Before Phase 6 the Ship catalog had 21 lane-shaped artifacts — four workflow kinds plus seventeen pattern and adapter items whose bodies were carrying trigger metadata because the workflow kind hadn't been honest enough to take it. After Phase 6: zero lane-shaped artifacts, N lane entries in each customer's .ship/config.yml, and four starter YAMLs living in backend/app/resources/starter_workflows/ as private glue for the Pipeline installation flow.

The delete commit is short. Most of its diff is minus signs: the /workflows routes, the shipctl workflow verb, the ApiArtifactKind union entry, the artifacts/workflows/ folder, the pin syntax, the feedback kind, the internal kind → plural map row that used to carry "workflow": "workflows". Deleting a public kind is a breaking change and we shipped it as one — the bang in feat(protocol)! is the commit-message convention for "your pin syntax stops working today".

We shipped it as a single breaking change because we had no external callers. Same reasoning as the RFC-0005 cleanup commit two days earlier: the window for free shape changes closes the day someone else depends on you. We shipped Phase 6 while the window was still open. In two weeks, deleting a public route will be somebody's migration call; on Apr 21 it was a git rm and a test update.

The bookkeeping on deletion is larger than the diff looks. The Console lost three files — a page, a mock, a type map — and one route. The CLI's help output is shorter by a verb. The docs site is shorter by a page. The catalog page does not render a "Workflows" filter anymore. The landing nav does not either. Every one of those is a surface someone would have otherwise had to learn and unlearn.

Four consumers read lanes now. shipctl run, when the wrapper calls it. shipctl lanes install, when the operator regenerates the wrappers. The backend's lanes_sync, when the config changes on push. The Console's /lanes page, when someone clicks on it. All four read the same block of YAML. There is no second source.

The workflow layer was a wrapper around the scheduling, not the methodology. Pulling it out of the catalog put the methodology back where it belongs — in patterns, one file, one shape.

Deleting a kind is rare. We do not intend to do it again soon.

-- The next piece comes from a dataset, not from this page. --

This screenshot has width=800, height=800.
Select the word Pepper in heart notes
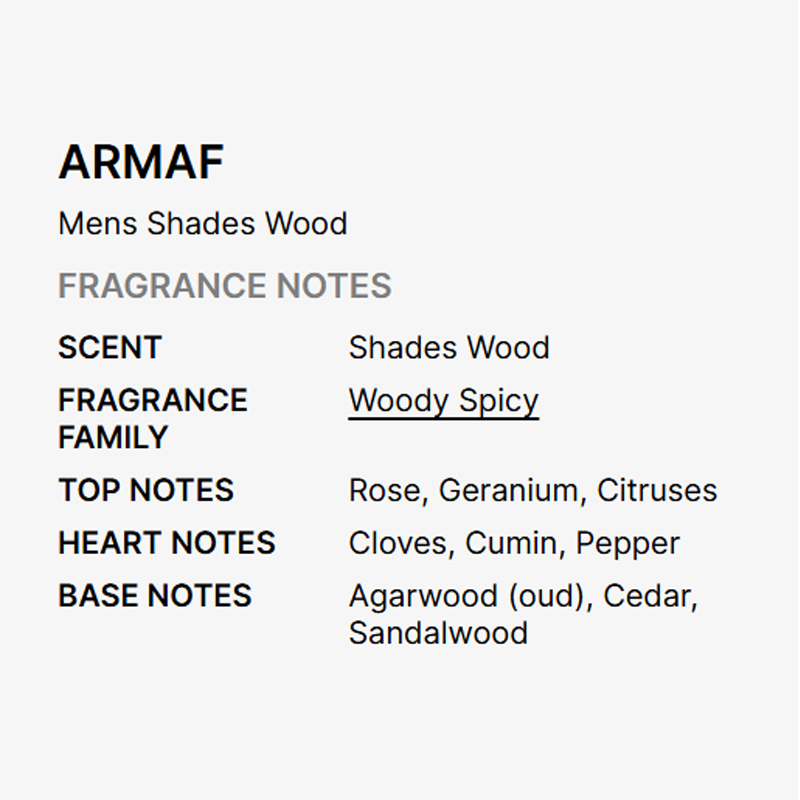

But this one had been worth it for a week before we finally did it, and the kind of commit Phase 6 is — a public route removal, an enum narrowing, a folder delete, a validation rule that turns a once-valid pin into a hard error — is the kind you cannot write six months from now without scheduling it.

On Apr 22 the Lanes hub in the Console got a calendar view and an Outlook-style schedule wizard. That is a different post. What this post is about is what the calendar view sits on top of: a config file, a reusable workflow, a single CLI verb, and one less public kind in the catalog than there was at breakfast.